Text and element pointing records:
===

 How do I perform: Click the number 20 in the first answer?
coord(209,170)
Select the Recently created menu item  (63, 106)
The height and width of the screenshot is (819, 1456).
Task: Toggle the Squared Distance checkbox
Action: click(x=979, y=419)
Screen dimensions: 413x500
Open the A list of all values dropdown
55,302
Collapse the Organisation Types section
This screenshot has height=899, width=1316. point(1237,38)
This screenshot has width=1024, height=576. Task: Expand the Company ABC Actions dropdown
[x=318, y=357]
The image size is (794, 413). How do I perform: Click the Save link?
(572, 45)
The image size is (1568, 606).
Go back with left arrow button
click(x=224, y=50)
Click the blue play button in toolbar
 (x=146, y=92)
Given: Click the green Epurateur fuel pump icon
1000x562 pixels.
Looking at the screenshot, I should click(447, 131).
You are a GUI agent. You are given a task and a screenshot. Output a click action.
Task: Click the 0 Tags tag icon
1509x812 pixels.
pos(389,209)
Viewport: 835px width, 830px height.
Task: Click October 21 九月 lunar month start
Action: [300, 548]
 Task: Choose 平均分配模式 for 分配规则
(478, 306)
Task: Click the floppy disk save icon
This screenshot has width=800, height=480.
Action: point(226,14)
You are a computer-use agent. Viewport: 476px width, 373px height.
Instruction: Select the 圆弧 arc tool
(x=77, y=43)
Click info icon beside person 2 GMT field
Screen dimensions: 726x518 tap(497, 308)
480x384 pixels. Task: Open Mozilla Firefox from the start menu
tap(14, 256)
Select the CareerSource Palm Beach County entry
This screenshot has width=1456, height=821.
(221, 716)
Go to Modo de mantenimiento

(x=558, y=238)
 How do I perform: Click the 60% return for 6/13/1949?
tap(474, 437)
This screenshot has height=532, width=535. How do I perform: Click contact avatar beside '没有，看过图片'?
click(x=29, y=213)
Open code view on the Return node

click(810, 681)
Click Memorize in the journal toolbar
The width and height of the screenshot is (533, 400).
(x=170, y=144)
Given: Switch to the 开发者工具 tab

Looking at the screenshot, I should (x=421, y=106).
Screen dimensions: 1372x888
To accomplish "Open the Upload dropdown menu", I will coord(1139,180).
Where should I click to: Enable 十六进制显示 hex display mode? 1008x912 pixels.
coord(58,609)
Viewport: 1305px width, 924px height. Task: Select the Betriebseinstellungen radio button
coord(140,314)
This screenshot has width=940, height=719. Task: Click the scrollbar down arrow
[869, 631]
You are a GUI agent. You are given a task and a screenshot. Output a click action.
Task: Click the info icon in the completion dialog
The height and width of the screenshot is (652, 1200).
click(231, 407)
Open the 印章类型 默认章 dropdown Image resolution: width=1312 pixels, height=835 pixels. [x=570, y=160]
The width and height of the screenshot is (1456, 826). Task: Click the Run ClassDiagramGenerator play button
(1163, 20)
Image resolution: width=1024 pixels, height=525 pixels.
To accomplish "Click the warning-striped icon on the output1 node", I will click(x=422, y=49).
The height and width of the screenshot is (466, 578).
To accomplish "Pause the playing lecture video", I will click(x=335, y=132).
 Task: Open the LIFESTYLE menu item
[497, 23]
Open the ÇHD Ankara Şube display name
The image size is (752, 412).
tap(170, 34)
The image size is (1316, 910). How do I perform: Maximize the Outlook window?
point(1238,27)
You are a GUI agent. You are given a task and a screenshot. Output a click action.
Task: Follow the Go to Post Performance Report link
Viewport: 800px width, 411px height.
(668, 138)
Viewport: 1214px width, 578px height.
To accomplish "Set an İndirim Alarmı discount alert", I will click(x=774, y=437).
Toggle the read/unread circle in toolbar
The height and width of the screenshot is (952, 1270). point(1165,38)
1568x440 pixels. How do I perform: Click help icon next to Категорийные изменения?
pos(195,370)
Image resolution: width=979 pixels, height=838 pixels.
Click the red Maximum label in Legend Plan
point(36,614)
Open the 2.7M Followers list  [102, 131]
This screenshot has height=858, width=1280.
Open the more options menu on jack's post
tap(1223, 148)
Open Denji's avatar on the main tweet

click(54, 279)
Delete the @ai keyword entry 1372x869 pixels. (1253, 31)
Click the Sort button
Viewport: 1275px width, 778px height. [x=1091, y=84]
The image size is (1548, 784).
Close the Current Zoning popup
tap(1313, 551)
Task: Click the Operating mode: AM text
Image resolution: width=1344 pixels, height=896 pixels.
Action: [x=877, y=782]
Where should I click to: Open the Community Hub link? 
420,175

===

Task to complete:
Reproduce every row above verbatim, keeping the original order and line breaks.

Answer to this task:
 How do I perform: Click the number 20 in the first answer?
coord(209,170)
Select the Recently created menu item  (63, 106)
The height and width of the screenshot is (819, 1456).
Task: Toggle the Squared Distance checkbox
Action: click(x=979, y=419)
Screen dimensions: 413x500
Open the A list of all values dropdown
55,302
Collapse the Organisation Types section
This screenshot has height=899, width=1316. point(1237,38)
This screenshot has width=1024, height=576. Task: Expand the Company ABC Actions dropdown
[x=318, y=357]
The image size is (794, 413). How do I perform: Click the Save link?
(572, 45)
The image size is (1568, 606).
Go back with left arrow button
click(x=224, y=50)
Click the blue play button in toolbar
 (x=146, y=92)
Given: Click the green Epurateur fuel pump icon
1000x562 pixels.
Looking at the screenshot, I should click(447, 131).
You are a GUI agent. You are given a task and a screenshot. Output a click action.
Task: Click the 0 Tags tag icon
1509x812 pixels.
pos(389,209)
Viewport: 835px width, 830px height.
Task: Click October 21 九月 lunar month start
Action: [300, 548]
 Task: Choose 平均分配模式 for 分配规则
(478, 306)
Task: Click the floppy disk save icon
This screenshot has width=800, height=480.
Action: point(226,14)
You are a computer-use agent. Viewport: 476px width, 373px height.
Instruction: Select the 圆弧 arc tool
(x=77, y=43)
Click info icon beside person 2 GMT field
Screen dimensions: 726x518 tap(497, 308)
480x384 pixels. Task: Open Mozilla Firefox from the start menu
tap(14, 256)
Select the CareerSource Palm Beach County entry
This screenshot has width=1456, height=821.
(221, 716)
Go to Modo de mantenimiento

(x=558, y=238)
 How do I perform: Click the 60% return for 6/13/1949?
tap(474, 437)
This screenshot has height=532, width=535. How do I perform: Click contact avatar beside '没有，看过图片'?
click(x=29, y=213)
Open code view on the Return node

click(810, 681)
Click Memorize in the journal toolbar
The width and height of the screenshot is (533, 400).
(x=170, y=144)
Given: Switch to the 开发者工具 tab

Looking at the screenshot, I should (x=421, y=106).
Screen dimensions: 1372x888
To accomplish "Open the Upload dropdown menu", I will coord(1139,180).
Where should I click to: Enable 十六进制显示 hex display mode? 1008x912 pixels.
coord(58,609)
Viewport: 1305px width, 924px height. Task: Select the Betriebseinstellungen radio button
coord(140,314)
This screenshot has width=940, height=719. Task: Click the scrollbar down arrow
[869, 631]
You are a GUI agent. You are given a task and a screenshot. Output a click action.
Task: Click the info icon in the completion dialog
The height and width of the screenshot is (652, 1200).
click(231, 407)
Open the 印章类型 默认章 dropdown Image resolution: width=1312 pixels, height=835 pixels. [x=570, y=160]
The width and height of the screenshot is (1456, 826). Task: Click the Run ClassDiagramGenerator play button
(1163, 20)
Image resolution: width=1024 pixels, height=525 pixels.
To accomplish "Click the warning-striped icon on the output1 node", I will click(x=422, y=49).
The height and width of the screenshot is (466, 578).
To accomplish "Pause the playing lecture video", I will click(x=335, y=132).
 Task: Open the LIFESTYLE menu item
[497, 23]
Open the ÇHD Ankara Şube display name
The image size is (752, 412).
tap(170, 34)
The image size is (1316, 910). How do I perform: Maximize the Outlook window?
point(1238,27)
You are a GUI agent. You are given a task and a screenshot. Output a click action.
Task: Follow the Go to Post Performance Report link
Viewport: 800px width, 411px height.
(668, 138)
Viewport: 1214px width, 578px height.
To accomplish "Set an İndirim Alarmı discount alert", I will click(x=774, y=437).
Toggle the read/unread circle in toolbar
The height and width of the screenshot is (952, 1270). point(1165,38)
1568x440 pixels. How do I perform: Click help icon next to Категорийные изменения?
pos(195,370)
Image resolution: width=979 pixels, height=838 pixels.
Click the red Maximum label in Legend Plan
point(36,614)
Open the 2.7M Followers list  [102, 131]
This screenshot has height=858, width=1280.
Open the more options menu on jack's post
tap(1223, 148)
Open Denji's avatar on the main tweet

click(54, 279)
Delete the @ai keyword entry 1372x869 pixels. (1253, 31)
Click the Sort button
Viewport: 1275px width, 778px height. [x=1091, y=84]
The image size is (1548, 784).
Close the Current Zoning popup
tap(1313, 551)
Task: Click the Operating mode: AM text
Image resolution: width=1344 pixels, height=896 pixels.
Action: [x=877, y=782]
Where should I click to: Open the Community Hub link? 
420,175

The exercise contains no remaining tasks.